**What the task requires**
From the line that contains "You are a computer-use" to the final line of the records below, print each line exactly and leave every picture out.

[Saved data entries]
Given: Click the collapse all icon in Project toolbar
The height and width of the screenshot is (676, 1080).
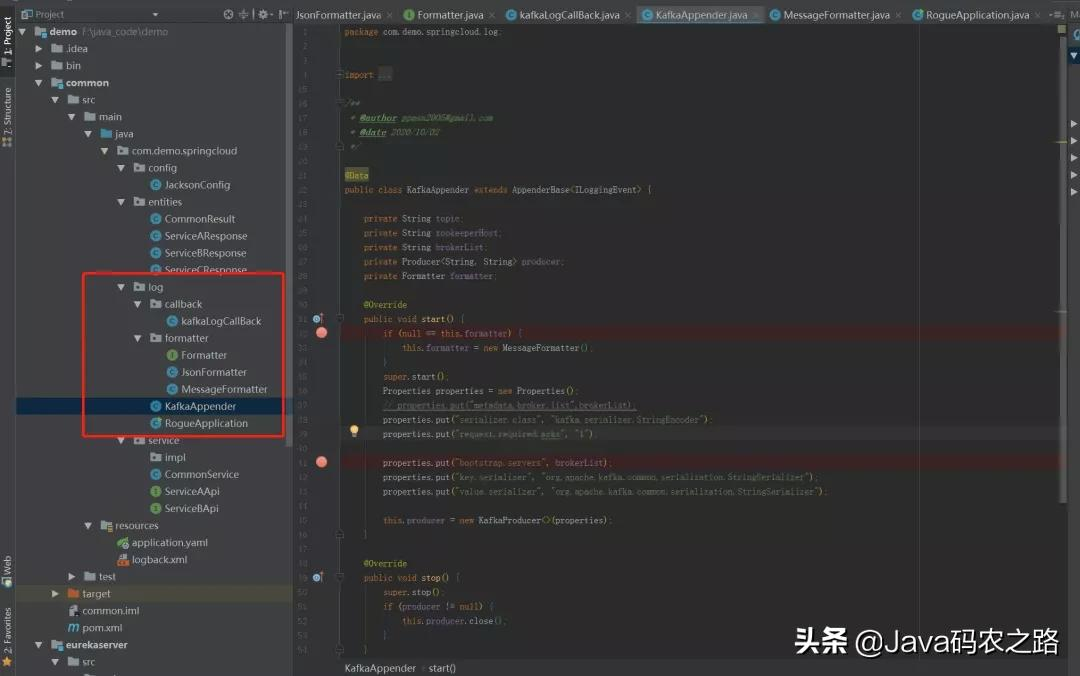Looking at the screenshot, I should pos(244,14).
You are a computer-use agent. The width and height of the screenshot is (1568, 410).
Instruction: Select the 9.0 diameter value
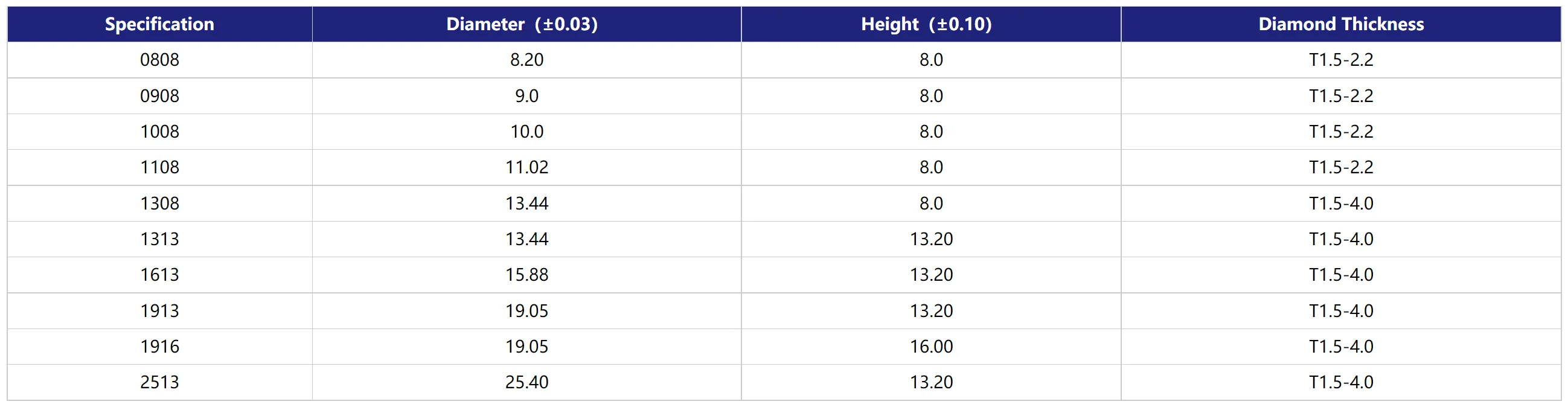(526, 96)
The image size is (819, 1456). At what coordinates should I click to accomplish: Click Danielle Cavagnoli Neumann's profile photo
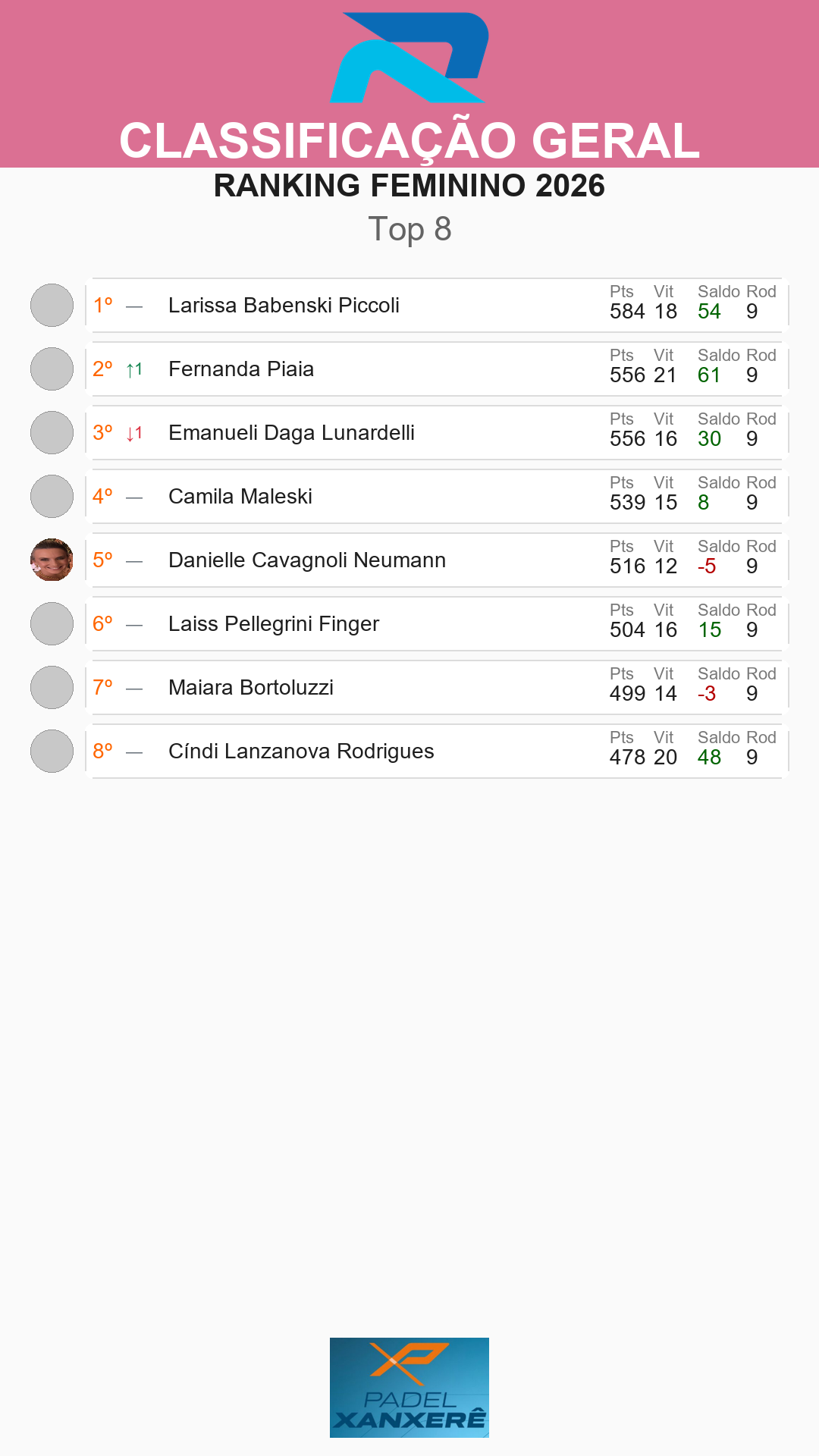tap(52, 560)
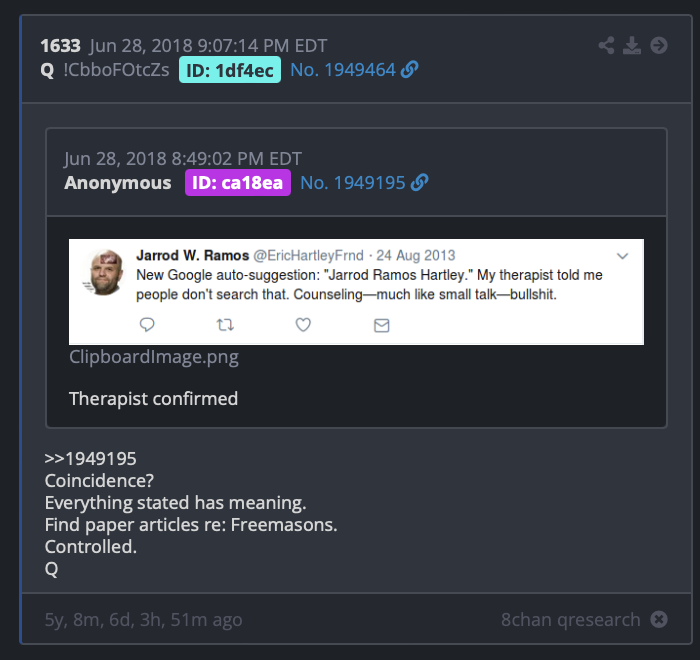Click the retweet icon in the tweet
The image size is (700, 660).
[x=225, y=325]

**Worked solution**
You are a computer-use agent. The width and height of the screenshot is (1568, 410).
Instruction: Select the 9.0 diameter value
(526, 96)
The image size is (819, 1456). At what coordinates should I click to accomplish: Click Danielle Cavagnoli Neumann's profile photo
tap(52, 560)
Click the retweet icon in the tweet
The image size is (700, 660).
[x=225, y=325]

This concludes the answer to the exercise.